> Problem description:
Could every line of the listing be output exactly, with the pictures skipped?

> Listed records:
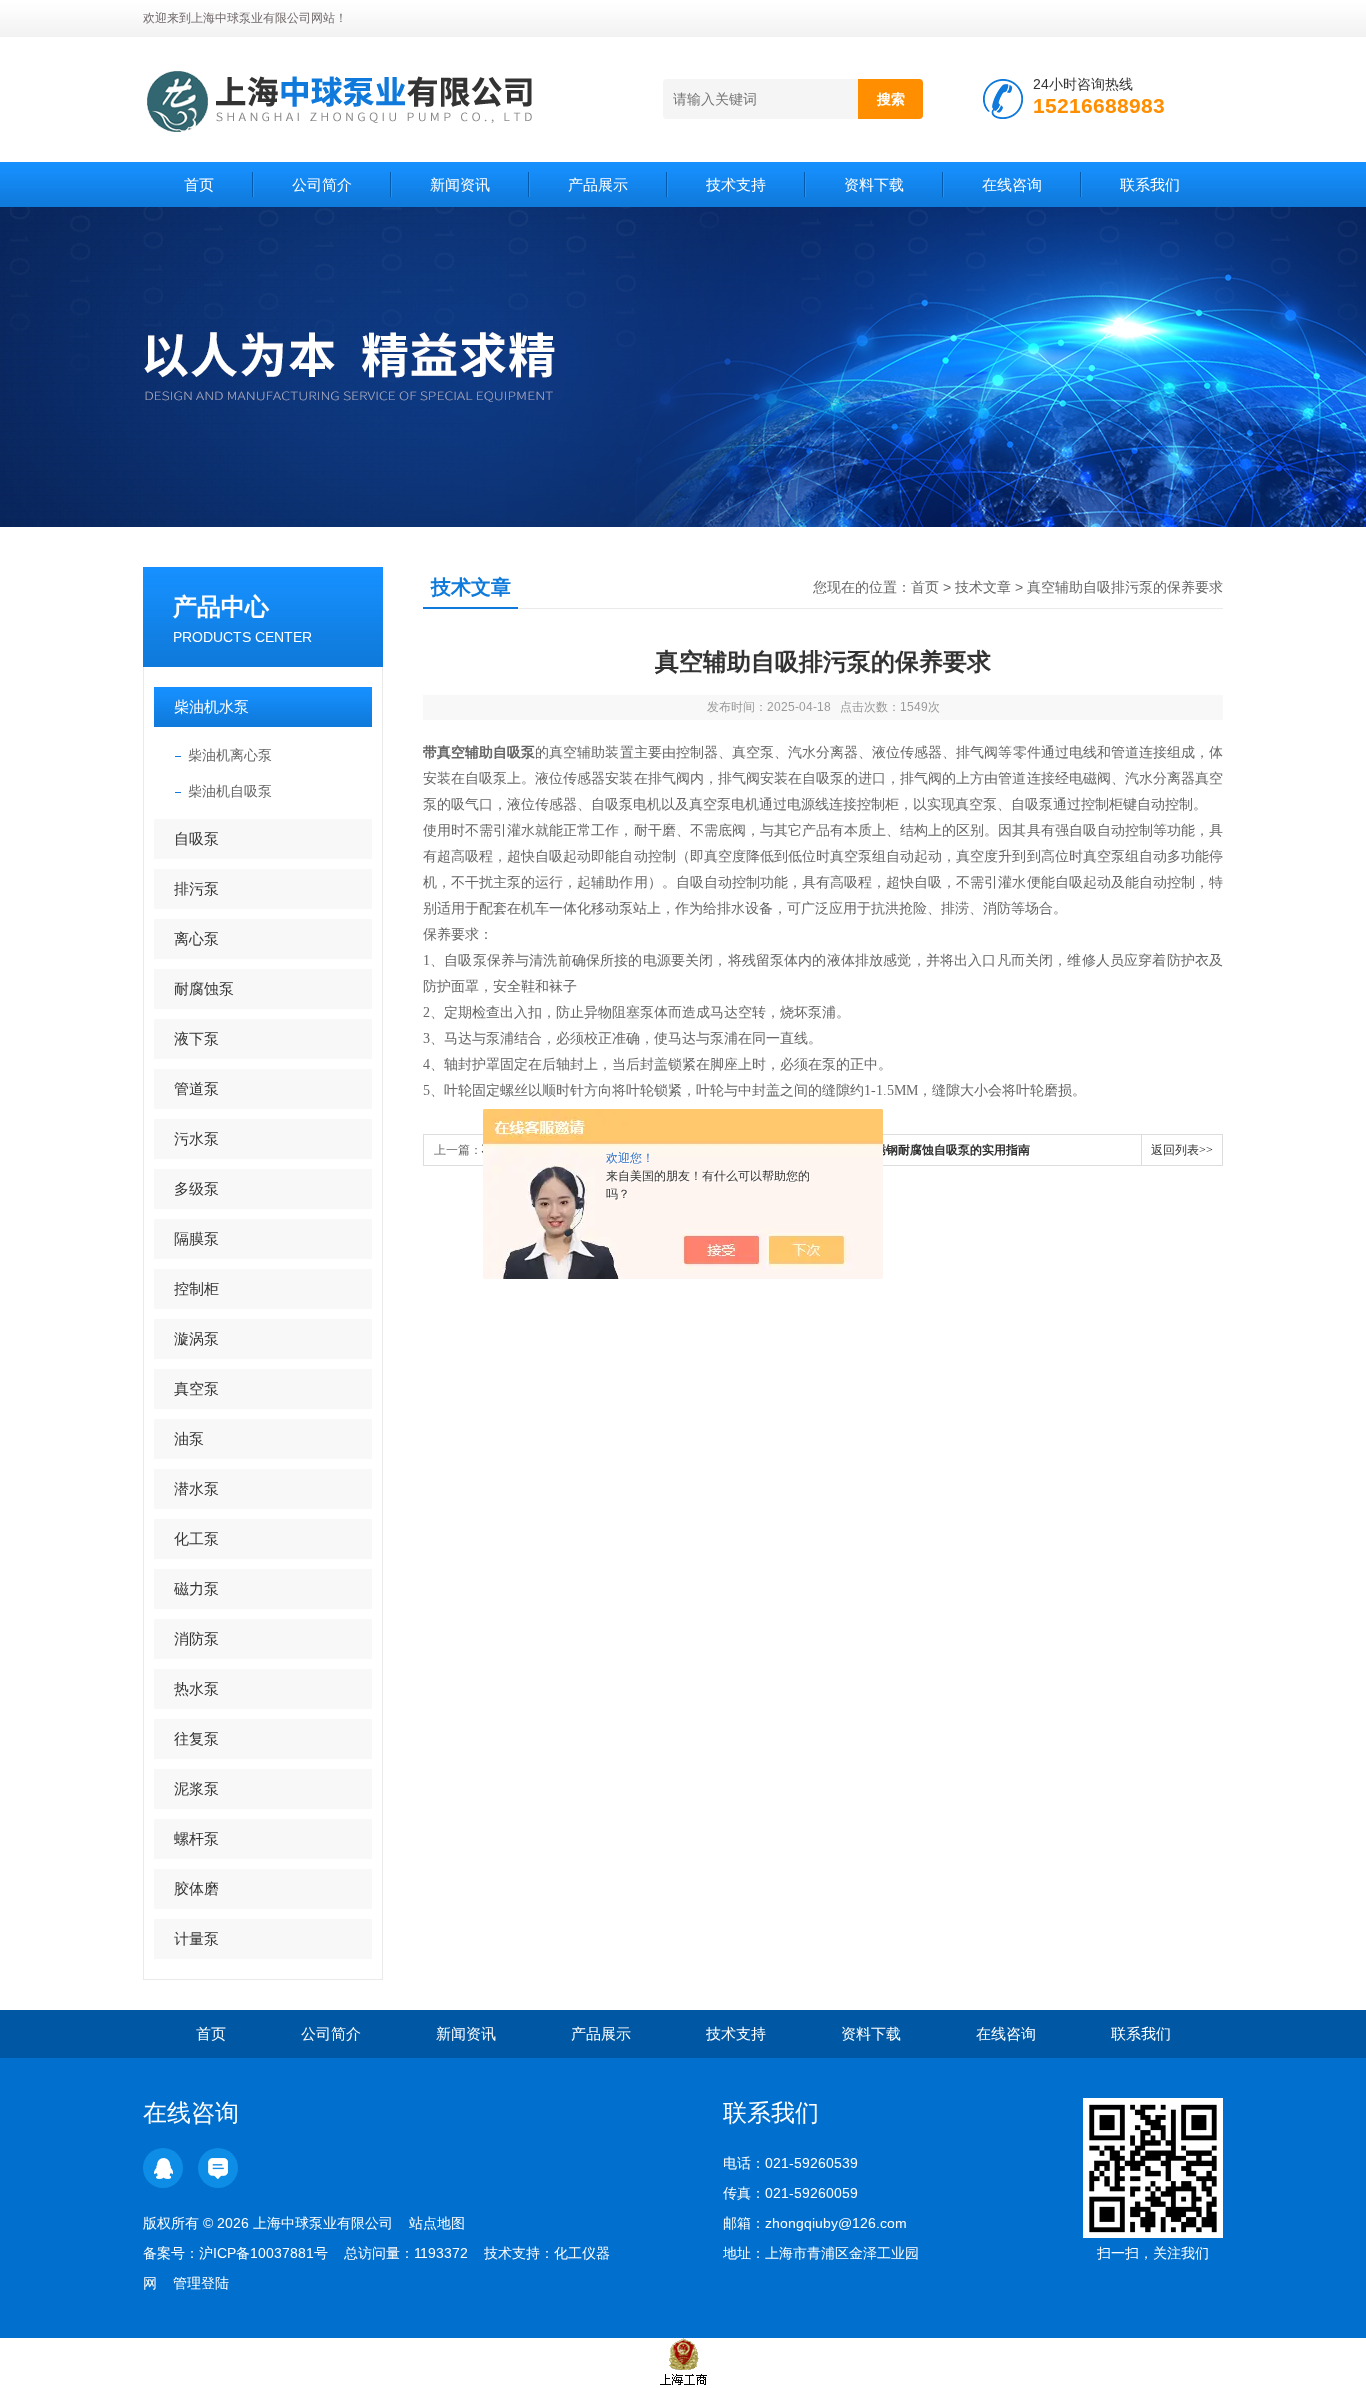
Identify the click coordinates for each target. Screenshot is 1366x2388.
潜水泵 (196, 1488)
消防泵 (196, 1638)
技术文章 (983, 587)
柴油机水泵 (211, 706)
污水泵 (196, 1138)
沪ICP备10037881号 (263, 2253)
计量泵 (196, 1938)
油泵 (189, 1438)
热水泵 (196, 1688)
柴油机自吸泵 (230, 791)
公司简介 (322, 184)
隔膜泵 (196, 1238)
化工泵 (196, 1538)
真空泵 (196, 1388)
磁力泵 (196, 1588)
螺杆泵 (196, 1838)
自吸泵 (196, 838)
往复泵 (196, 1738)
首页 (199, 184)
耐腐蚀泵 (204, 988)
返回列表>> (1182, 1150)
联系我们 (1150, 184)
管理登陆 (201, 2283)
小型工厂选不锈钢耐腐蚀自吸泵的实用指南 (916, 1150)
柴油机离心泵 (230, 755)
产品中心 (221, 606)
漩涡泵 (196, 1338)
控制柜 (196, 1288)
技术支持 (736, 184)
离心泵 (196, 938)
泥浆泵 (196, 1788)
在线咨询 (1012, 184)
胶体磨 (196, 1888)
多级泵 (196, 1188)
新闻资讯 (460, 184)
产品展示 (598, 184)
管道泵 (196, 1088)
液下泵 (196, 1038)
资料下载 (874, 184)
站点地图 (437, 2223)
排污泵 (196, 888)
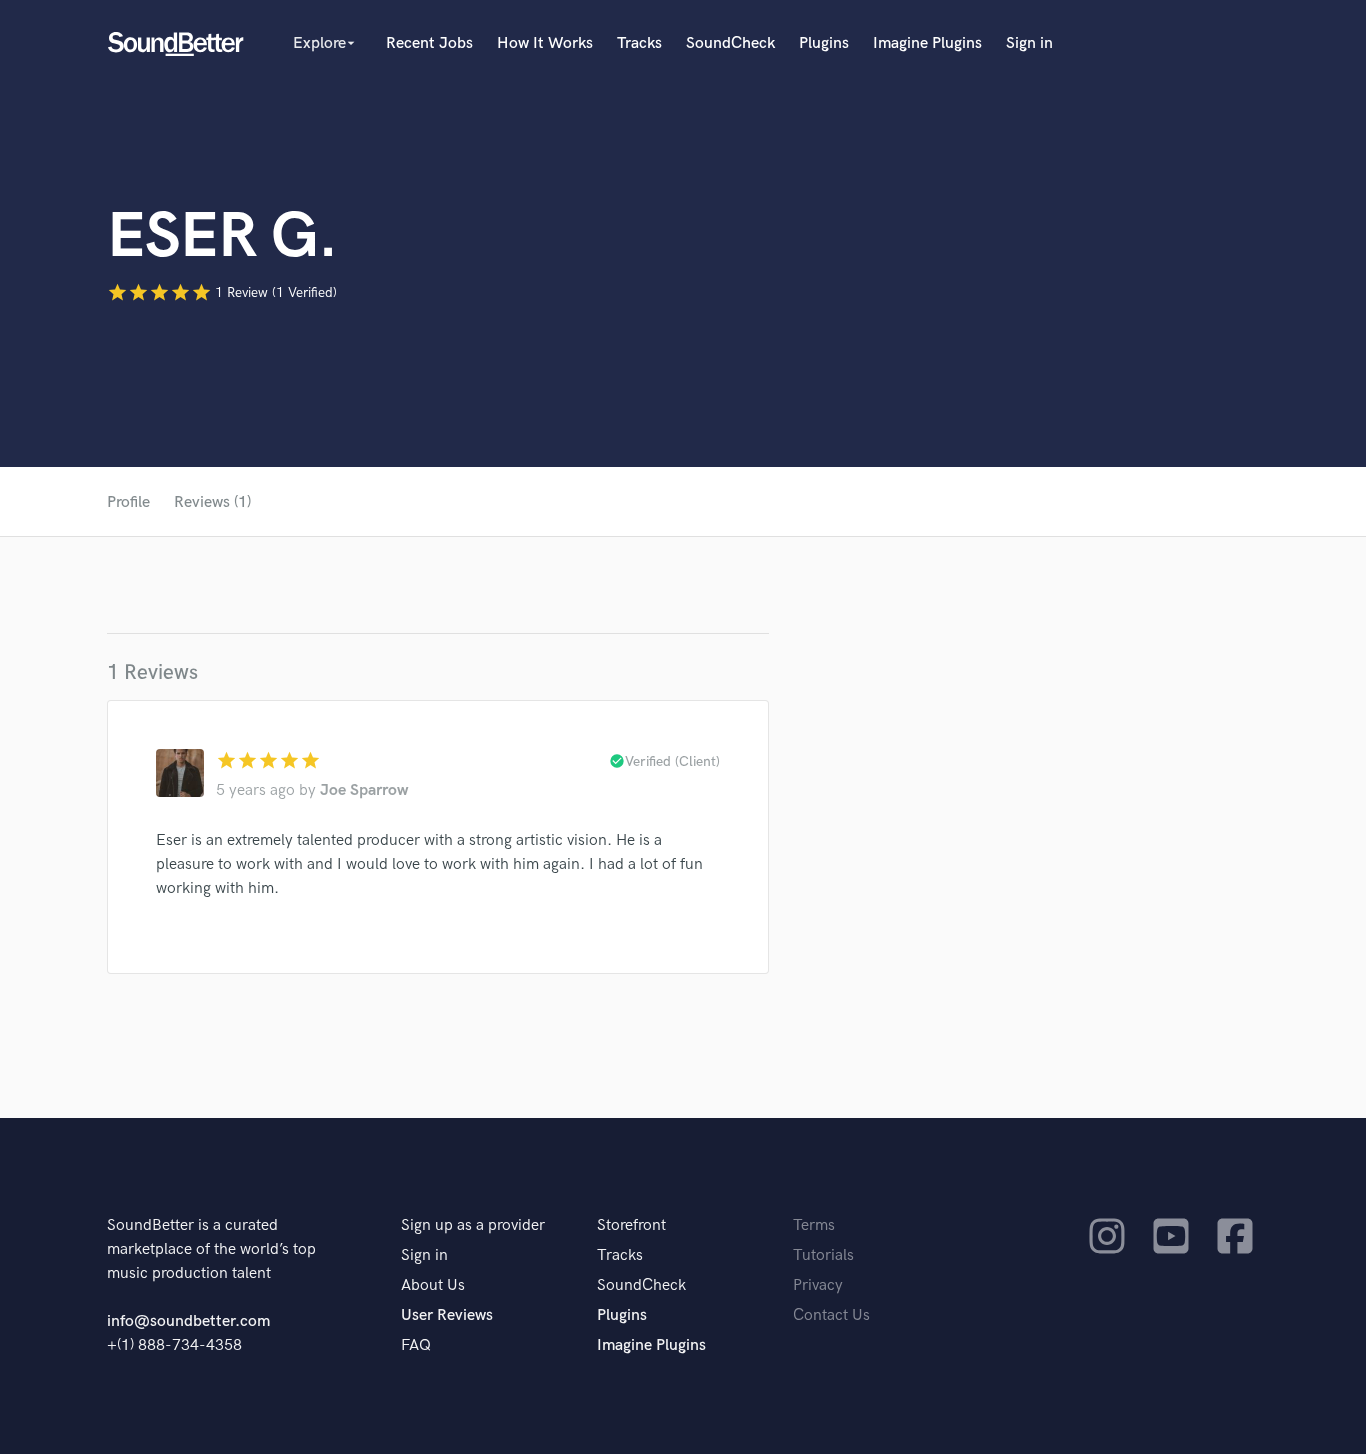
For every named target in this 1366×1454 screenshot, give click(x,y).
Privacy (818, 1285)
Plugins (824, 43)
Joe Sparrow (364, 790)
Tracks (639, 43)
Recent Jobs (429, 43)
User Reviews (447, 1315)
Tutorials (823, 1255)
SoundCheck (730, 43)
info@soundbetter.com (188, 1321)
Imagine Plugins (927, 43)
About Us (433, 1285)
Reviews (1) (212, 502)
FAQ (416, 1345)
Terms (814, 1225)
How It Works (545, 43)
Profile (128, 502)
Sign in (1029, 43)
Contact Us (831, 1315)
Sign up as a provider (473, 1225)
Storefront (631, 1225)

> Answer to the problem:
Identify the click coordinates for each target. Screenshot is 1366x2388.
潜水泵 (196, 1488)
消防泵 (196, 1638)
技术文章 (983, 587)
柴油机水泵 (211, 706)
污水泵 (196, 1138)
沪ICP备10037881号 (263, 2253)
计量泵 (196, 1938)
油泵 (189, 1438)
热水泵 (196, 1688)
柴油机自吸泵 (230, 791)
公司简介 (322, 184)
隔膜泵 (196, 1238)
化工泵 (196, 1538)
真空泵 (196, 1388)
磁力泵 (196, 1588)
螺杆泵 (196, 1838)
自吸泵 (196, 838)
往复泵 (196, 1738)
首页 (199, 184)
耐腐蚀泵 (204, 988)
返回列表>> (1182, 1150)
联系我们 (1150, 184)
管理登陆 (201, 2283)
小型工厂选不锈钢耐腐蚀自吸泵的实用指南 (916, 1150)
柴油机离心泵 (230, 755)
产品中心 (221, 606)
漩涡泵 (196, 1338)
控制柜 (196, 1288)
技术支持 (736, 184)
离心泵 (196, 938)
泥浆泵 (196, 1788)
在线咨询 (1012, 184)
胶体磨 (196, 1888)
多级泵 (196, 1188)
新闻资讯 (460, 184)
产品展示 (598, 184)
管道泵 (196, 1088)
液下泵 (196, 1038)
资料下载 (874, 184)
站点地图 (437, 2223)
排污泵 (196, 888)
For every named target in this 1366×1454 screenshot, give click(x,y).
Privacy (818, 1285)
Plugins (824, 43)
Joe Sparrow (364, 790)
Tracks (639, 43)
Recent Jobs (429, 43)
User Reviews (447, 1315)
Tutorials (823, 1255)
SoundCheck (730, 43)
info@soundbetter.com (188, 1321)
Imagine Plugins (927, 43)
About Us (433, 1285)
Reviews (1) (212, 502)
FAQ (416, 1345)
Terms (814, 1225)
How It Works (545, 43)
Profile (128, 502)
Sign in (1029, 43)
Contact Us (831, 1315)
Sign up as a provider (473, 1225)
Storefront (631, 1225)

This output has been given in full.